**CONSIGNE A**
Dans le passage ci-dessous sur l'allégeance au chef de l'État, renvoyez à l'identique le texte qui va de « L’allégeance du sujet » jusqu'à « soumission du peuple. » inclus.

L’allégeance du sujet à son chef de clan, de village, de royaume s’est peu à
peu déportée au Chef de l’Etat. Il y avait désormais une raison de se
soumettre, parfois faisant contre mauvaise fortune bon cœur, à un maître avec
lequel les liens de sang étaient loin d’être évidents : il règne sur tous
dans un Etat unitaire. Fi de la force de coercition dont il peut disposer à
travers l’armée et qui peut lui permettre de s’assurer la soumission du peuple.
Ce qui ici importe, c’est l’allégeance volontaire et non la
subordination imposée. De fait, l’image du dirigeant centrafricain a
longtemps fait l’objet d’un consensus, implicite du culte de la personnalité.
C'est dans cette optique que Lanciné Sylla a rappelé avec raison que
" la tendance du présidentialisme et la concentration du pouvoir
s'étaient déjà amorcées bien avant les indépendances dans certains pays,
par la formation de partis de masse autour de personnalités politiques dont le
charisme était un élément important d'instauration du parti unique. Le prestige
de ces personnalités était tel qu'il forçait l'obéissance et l'attachement
aussi bien des chefs de différentes factions et partis tribaux que des masses
populaires. En la personne de ces chefs charismatiques rassemblant l'unanimité
populaire, se trouvaient déjà les germes de la concentration du pouvoir et du
système de parti unique à travers les partis de constitués sous leur
impulsion" (Tribalisme et Part unique en Afrique Noire, FNSP, 1977,
p.236). Ce fut le cas, à l'époque, de MESAN, RDC, MLPC, KNK.

**DONNÉES DISPONIBLES**

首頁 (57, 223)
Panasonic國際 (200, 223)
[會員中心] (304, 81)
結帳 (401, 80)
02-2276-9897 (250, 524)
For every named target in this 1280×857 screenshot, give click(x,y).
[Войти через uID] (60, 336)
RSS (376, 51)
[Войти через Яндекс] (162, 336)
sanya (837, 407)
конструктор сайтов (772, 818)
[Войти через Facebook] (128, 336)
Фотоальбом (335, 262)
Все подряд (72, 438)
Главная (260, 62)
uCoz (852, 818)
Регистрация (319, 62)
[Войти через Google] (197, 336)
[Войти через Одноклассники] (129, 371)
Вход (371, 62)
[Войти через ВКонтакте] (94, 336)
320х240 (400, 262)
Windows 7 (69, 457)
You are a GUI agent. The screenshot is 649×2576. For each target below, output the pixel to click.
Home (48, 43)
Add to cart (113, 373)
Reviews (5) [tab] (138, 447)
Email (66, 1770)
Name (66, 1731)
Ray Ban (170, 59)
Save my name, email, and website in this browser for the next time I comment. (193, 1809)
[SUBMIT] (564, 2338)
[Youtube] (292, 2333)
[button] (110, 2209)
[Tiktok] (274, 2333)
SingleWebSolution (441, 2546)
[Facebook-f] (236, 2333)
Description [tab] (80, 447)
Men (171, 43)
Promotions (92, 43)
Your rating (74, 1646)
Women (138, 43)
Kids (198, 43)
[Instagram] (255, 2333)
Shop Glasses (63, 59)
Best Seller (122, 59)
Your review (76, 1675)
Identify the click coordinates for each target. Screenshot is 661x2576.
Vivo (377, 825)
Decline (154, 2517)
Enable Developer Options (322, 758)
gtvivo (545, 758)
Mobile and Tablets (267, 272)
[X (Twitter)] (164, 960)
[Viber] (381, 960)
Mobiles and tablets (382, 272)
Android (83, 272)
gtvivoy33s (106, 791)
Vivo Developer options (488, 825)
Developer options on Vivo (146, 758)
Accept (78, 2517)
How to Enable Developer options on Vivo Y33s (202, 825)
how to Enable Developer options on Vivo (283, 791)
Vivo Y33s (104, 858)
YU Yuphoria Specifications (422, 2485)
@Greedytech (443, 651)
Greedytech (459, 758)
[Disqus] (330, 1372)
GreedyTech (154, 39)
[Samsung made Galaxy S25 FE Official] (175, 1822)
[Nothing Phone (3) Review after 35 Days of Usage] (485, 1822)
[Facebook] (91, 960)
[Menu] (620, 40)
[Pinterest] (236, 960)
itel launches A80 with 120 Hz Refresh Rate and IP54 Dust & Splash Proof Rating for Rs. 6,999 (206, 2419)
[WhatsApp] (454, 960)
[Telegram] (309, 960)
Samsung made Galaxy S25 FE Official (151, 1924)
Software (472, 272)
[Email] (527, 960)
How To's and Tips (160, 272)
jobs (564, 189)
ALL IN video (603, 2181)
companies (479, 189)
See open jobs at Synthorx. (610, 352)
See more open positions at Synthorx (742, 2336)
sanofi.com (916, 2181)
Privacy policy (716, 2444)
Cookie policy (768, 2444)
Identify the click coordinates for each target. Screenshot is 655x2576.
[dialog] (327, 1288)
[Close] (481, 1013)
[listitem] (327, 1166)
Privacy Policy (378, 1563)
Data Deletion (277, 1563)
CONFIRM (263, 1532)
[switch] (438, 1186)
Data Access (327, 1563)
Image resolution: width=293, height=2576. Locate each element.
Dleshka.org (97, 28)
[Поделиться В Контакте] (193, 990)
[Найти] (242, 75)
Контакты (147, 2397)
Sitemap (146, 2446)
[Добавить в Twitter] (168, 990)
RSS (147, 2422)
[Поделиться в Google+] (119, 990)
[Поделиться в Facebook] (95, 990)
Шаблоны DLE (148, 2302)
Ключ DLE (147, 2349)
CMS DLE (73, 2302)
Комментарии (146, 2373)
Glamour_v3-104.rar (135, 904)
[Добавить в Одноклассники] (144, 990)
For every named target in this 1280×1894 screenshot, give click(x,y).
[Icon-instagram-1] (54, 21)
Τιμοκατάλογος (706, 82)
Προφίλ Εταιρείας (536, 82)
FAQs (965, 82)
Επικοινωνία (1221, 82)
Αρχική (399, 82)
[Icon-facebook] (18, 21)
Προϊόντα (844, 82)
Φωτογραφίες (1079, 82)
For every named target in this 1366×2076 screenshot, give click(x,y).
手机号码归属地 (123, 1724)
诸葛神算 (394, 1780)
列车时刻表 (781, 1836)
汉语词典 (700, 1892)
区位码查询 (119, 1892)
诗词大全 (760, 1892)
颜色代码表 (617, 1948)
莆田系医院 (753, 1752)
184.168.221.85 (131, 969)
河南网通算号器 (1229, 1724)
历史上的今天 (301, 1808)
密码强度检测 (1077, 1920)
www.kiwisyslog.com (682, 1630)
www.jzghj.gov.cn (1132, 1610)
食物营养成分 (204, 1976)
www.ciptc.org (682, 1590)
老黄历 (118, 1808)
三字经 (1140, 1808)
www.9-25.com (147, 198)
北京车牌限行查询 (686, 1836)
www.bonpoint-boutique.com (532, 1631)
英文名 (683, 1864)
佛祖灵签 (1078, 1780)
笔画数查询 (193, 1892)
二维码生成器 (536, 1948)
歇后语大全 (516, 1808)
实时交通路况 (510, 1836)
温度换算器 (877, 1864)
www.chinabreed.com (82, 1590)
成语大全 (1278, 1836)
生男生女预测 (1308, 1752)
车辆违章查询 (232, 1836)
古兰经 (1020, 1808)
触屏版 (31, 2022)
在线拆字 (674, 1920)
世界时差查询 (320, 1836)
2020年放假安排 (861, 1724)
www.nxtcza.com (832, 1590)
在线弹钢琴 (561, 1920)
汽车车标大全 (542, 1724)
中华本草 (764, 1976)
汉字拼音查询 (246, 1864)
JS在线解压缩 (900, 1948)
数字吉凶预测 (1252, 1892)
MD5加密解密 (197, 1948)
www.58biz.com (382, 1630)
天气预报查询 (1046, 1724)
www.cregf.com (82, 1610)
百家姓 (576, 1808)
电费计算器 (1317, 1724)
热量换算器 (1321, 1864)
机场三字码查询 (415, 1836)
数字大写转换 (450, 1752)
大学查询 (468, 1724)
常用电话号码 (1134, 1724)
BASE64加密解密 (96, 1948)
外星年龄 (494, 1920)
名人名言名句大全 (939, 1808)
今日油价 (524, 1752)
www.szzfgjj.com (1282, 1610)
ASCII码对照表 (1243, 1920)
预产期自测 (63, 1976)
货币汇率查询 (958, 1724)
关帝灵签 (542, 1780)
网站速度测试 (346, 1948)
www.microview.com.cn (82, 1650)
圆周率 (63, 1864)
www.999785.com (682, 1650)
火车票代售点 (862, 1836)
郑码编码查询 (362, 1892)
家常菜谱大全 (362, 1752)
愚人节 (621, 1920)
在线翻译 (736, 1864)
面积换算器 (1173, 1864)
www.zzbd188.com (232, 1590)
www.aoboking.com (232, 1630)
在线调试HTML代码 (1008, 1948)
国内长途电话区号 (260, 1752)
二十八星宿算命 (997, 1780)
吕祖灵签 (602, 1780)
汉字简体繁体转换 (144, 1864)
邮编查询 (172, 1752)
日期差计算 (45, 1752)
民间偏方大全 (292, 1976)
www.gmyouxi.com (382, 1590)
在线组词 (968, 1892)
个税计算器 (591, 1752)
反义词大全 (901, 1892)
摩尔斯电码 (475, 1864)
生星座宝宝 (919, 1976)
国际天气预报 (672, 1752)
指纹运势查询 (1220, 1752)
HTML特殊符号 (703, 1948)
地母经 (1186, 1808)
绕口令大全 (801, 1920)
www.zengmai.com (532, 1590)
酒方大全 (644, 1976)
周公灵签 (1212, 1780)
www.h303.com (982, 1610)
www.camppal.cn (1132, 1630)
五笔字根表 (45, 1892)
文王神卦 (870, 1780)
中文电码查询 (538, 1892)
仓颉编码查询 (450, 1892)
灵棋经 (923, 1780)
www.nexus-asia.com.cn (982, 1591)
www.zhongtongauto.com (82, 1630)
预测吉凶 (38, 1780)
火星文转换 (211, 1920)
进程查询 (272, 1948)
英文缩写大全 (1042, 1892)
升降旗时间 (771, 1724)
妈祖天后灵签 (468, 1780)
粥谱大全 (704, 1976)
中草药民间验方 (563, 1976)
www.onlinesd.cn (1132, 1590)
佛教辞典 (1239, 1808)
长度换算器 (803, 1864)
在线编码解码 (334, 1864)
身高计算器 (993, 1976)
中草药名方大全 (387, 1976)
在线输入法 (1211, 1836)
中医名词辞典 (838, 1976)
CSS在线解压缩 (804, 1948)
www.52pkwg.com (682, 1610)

**CONSIGNE B**
Reportez uniquement les lignes des données ci-dessus, de la ligne contenant « Software (472, 272) » jusqu'à la ligne contenant « [Добавить в Twitter] (168, 990) » incluse, consignes comprises. Ajoutez -18 à chaque nombre des coordonnées données en réponse.

**RÉSULTAT FINAL A**
L’allégeance du sujet à son chef de clan, de village, de royaume s’est peu à
peu déportée au Chef de l’Etat. Il y avait désormais une raison de se
soumettre, parfois faisant contre mauvaise fortune bon cœur, à un maître avec
lequel les liens de sang étaient loin d’être évidents : il règne sur tous
dans un Etat unitaire. Fi de la force de coercition dont il peut disposer à
travers l’armée et qui peut lui permettre de s’assurer la soumission du peuple.

**RÉSULTAT FINAL B**
Software (454, 254)
[Email] (509, 942)
How To's and Tips (142, 254)
jobs (546, 171)
ALL IN video (585, 2163)
companies (461, 171)
See open jobs at Synthorx. (592, 334)
See more open positions at Synthorx (724, 2318)
sanofi.com (898, 2163)
Privacy policy (698, 2426)
Cookie policy (750, 2426)
Identify the click coordinates for each target. Screenshot is 655x2576.
[dialog] (309, 1270)
[Close] (463, 995)
[listitem] (309, 1148)
Privacy Policy (360, 1545)
Data Deletion (259, 1545)
CONFIRM (245, 1514)
[switch] (420, 1168)
Data Access (309, 1545)
Image resolution: width=293, height=2576. Locate each element.
Dleshka.org (79, 10)
[Поделиться В Контакте] (175, 972)
[Найти] (224, 57)
Контакты (129, 2379)
Sitemap (128, 2428)
[Добавить в Twitter] (150, 972)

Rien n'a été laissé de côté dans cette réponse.